Your objective: Please find the lines in the entries below that contain the word "Task", and copy each one.

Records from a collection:
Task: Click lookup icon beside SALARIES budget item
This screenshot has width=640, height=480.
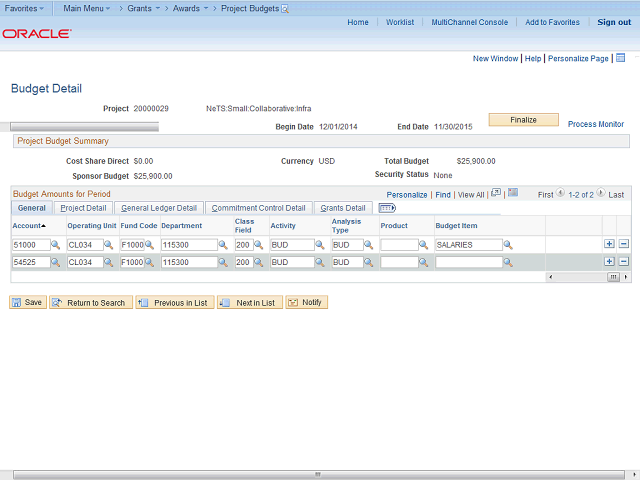Action: [508, 245]
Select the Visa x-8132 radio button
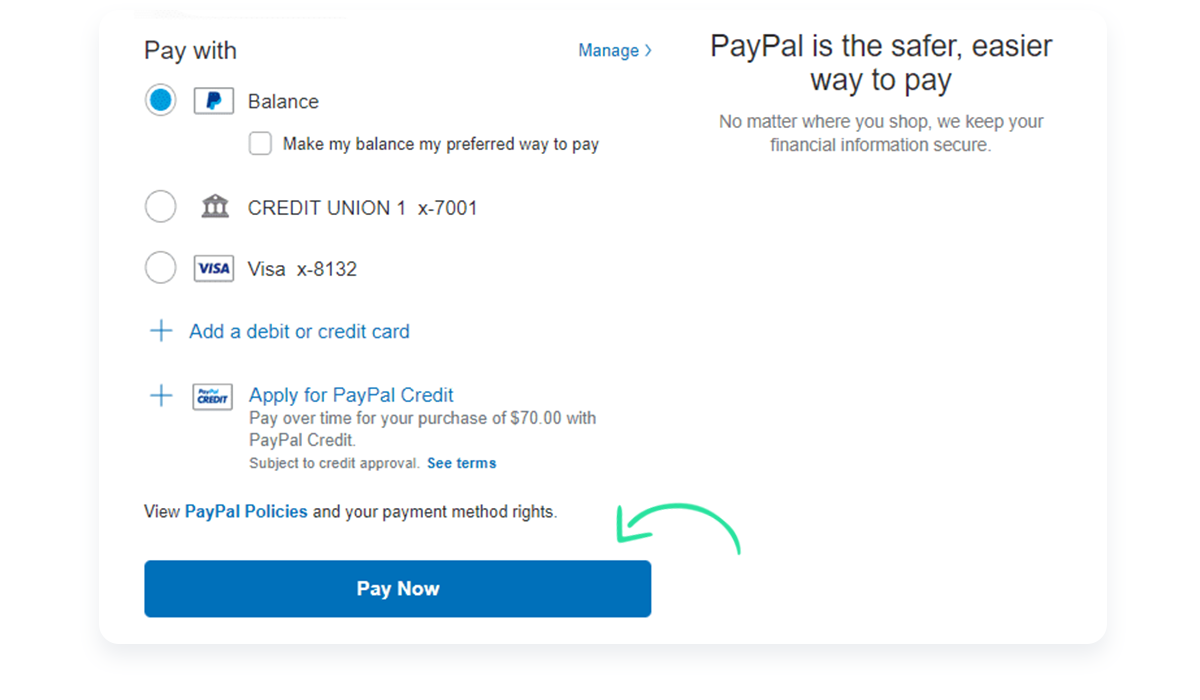The image size is (1200, 700). 161,268
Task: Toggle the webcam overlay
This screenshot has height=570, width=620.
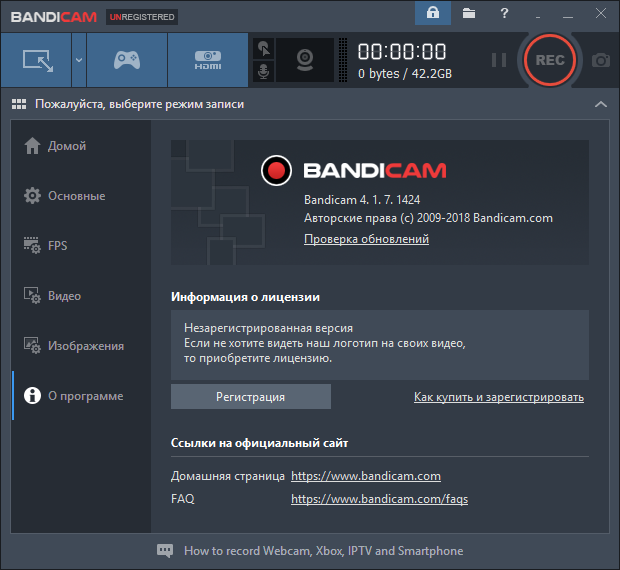Action: coord(304,60)

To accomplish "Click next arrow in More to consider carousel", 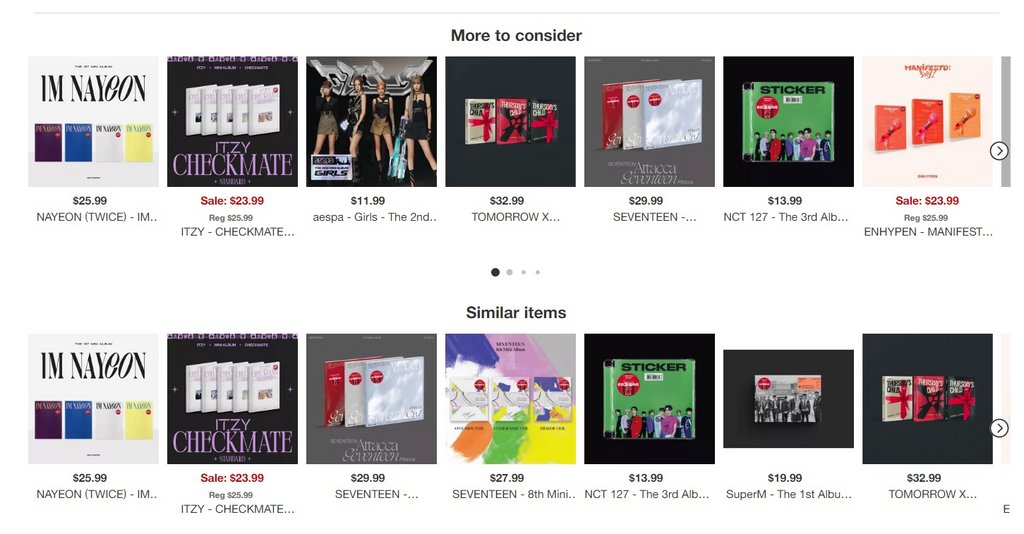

Answer space:
Task: Click lookup icon beside SALARIES budget item
Task: Toggle the webcam overlay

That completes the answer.